リバプール移籍の可能性は、ドイツ『ビルト』が15日に報道。マインツに対して、6000万ユーロ(約111億円)規模のオファーを提示する可能性があるというが、佐野が2024年夏に鹿島からマインツへ完全移籍した際の移籍金額が250万ユーロ(約4億3000万円)であることもあわせて伝えている。
プロサッカークラブへの事業・競技両方向からの包括的経営支援を行う『テルミヌスグループ株式会社』の代表取締役を務める齋藤祐太氏は、17日にXを更新。「鹿島さんからの移籍が4億円と仮定すると、マインツは自前育成ではない選手を2年間ショーウインドウに乗っけただけで107億円の儲け。価値は約28倍」とした上で、こう指摘している。

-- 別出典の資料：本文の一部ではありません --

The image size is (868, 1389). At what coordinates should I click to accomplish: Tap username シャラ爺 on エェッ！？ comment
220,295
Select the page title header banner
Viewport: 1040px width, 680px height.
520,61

「展示価値がJリーグより高いブンデスが、より巨額の移籍金を得ることに何ら違和感はない。 ここで争点となるのが、Jリーグとブンデス、もしくは鹿島さんとマインツの展示価値の差って、本当に28倍もあるのか?」
「例えば、一概に倍率の比較はできないが、直近のOpta Power Rankingsでは、マインツが86.5ポイントで世界72位、鹿島さんが84.3ポイントで世界109位。リーグ単位では、ブンデスが世界4位、J1リーグが14位。移籍金28倍分もの差は果たしてあるのだろうか」
「競技力ではリーグ単位でもチーム単位でも正直28倍もの差はない。Jリーグで突出した選手は、能力のみで見ればブンデスでも普通にやれるのは過去のケースが証明している。 つまり、日本人選手の移籍金の安さに関しては、他の要因が「対等な競技力」の足を引っ張っていると言える」
「それは例えば、Jリーグの地理やスカウティングの難しさ、それによる買い手候補間の競争の少なさなのかもしれない。もしくは、選手の英語力や国際経験、クラブ自体の国際舞台での実績もあるだろう。他にも、選手契約の内容、欧州クラブや代理人との力関係など、多種多様な要因が考えられる」
度々問題視されている日本人選手の海外移籍における移籍金の安さだが、佐野の高額移籍が実現すれば、より一層議論が白熱しそうだ。